Missing: One Paddle Attachment

 

At some point over the holidays, (Christmas – it was a while ago) I read a lot of recipes for foods that contained fresh cranberries.  So I bought a bag of cranberries while they were still prominently on display at the grocery store. Then for the next two weeks, on and off, I flipped through my many stacks of magazines looking for the elusive recipes, and I never found them.  So I turned to my trusty friend google, and found this recipe for cranberry coffee cake.  But yeah, it has to cook for 75 minutes and cool for half an hour.  I could never quite figure out when it would be made and eaten.  Would I prep it the night before, and then get up really early to bake it so we could eat it for breakfast?  Would there ever be a lazy Sunday where I could lounge and bake and have a late brunch?  These are the thoughts that assailed and reproached me for over two months every time I opened the crisper to get a vegetable.  I pretty much had to stop eating fresh vegetables for a while or else suffer the guilt of the uncooked cranberry coffee cake. Are you starting to wonder how long cranberries last in the refrigerator?  Well, I can tell you this: at least 10 weeks.  The recipe calls for 2 cups of cranberries, and the bag holds 3 cups, so I just picked out the two cups of non-shriveled one and composted the rest, good or not.
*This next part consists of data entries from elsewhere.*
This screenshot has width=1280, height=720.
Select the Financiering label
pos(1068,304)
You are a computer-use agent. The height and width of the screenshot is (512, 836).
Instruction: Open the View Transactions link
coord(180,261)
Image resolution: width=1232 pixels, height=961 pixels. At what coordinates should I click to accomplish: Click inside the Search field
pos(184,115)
Jack slept in until the late hour of 7:30 this morning, so I got up with him and decided today was the day!  And I made him help me, which means he had coffee cake batter as his second breakfast (oatmeal was first) and he’ll be having coffee cake for lunch.  Take that childhood obesity epidemic!
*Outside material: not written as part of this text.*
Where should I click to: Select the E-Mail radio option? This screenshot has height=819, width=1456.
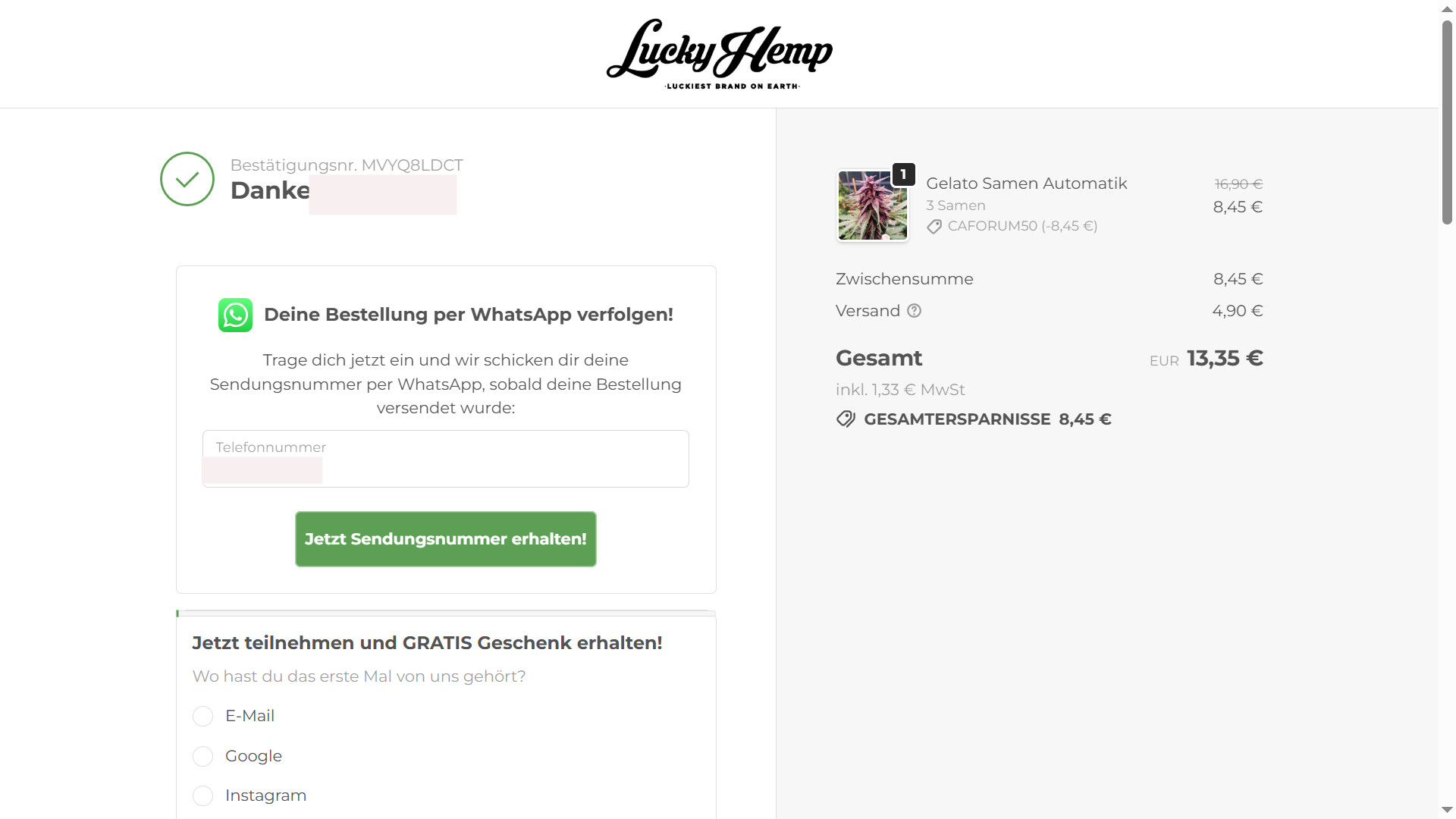click(202, 716)
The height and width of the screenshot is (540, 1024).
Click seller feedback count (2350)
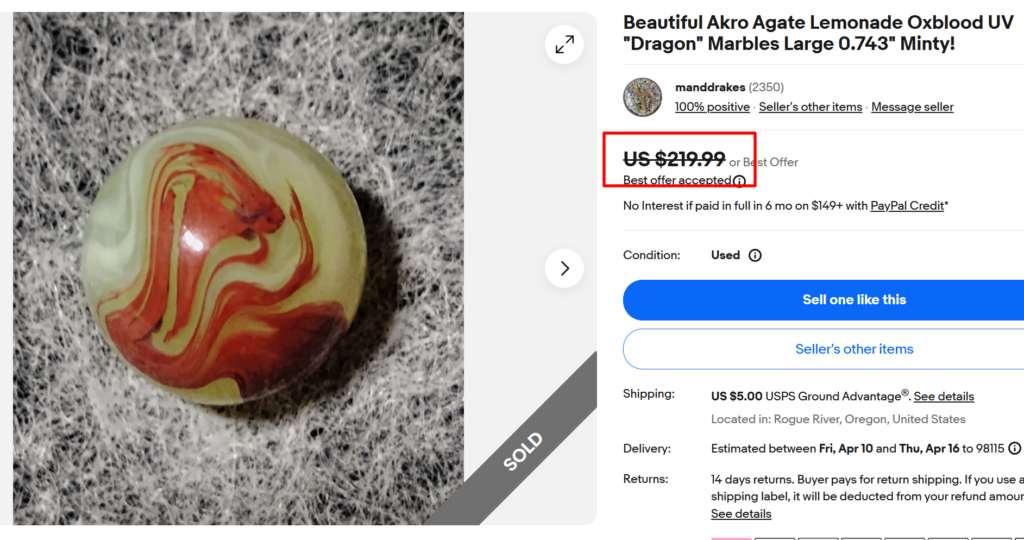point(766,87)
Despite Jack’s help, the cooking process was fraught with problems.  Well, just one major problem.  I couldn’t find the paddle attachment for my kitchen aid mixer and I had to use the handheld mixer like some animal.  It was a total nightmare.  And by that I mean, I got sort of bored standing there holding the mixer all that time.  I blame all the pies I have been baking that do not require the use of my kitchen aid.  The last time I needed the paddle attachment must have been when I made my dad’s traditional spice cake with chocolate icing, so who knows where it could be now?  (Seriously Mom – did you put the paddle attachment somewhere weird when you were cleaning the kitchen?)

Since the cake had to cook for so long, and lazy, lounging Sundays aren’t really my thing I guess, I managed to do the grocery shopping while the cake was in the oven.  I gave Dave instructions, but I also set the timer on my phone, and made it home with plenty of time to spare.

The verdict: The cake is pretty good.  It might have been slightly over cooked.  A little too buttery for my taste.  The cranberries are nicely tart.  But I know have a guilt free crisper, and that’s all that really matters.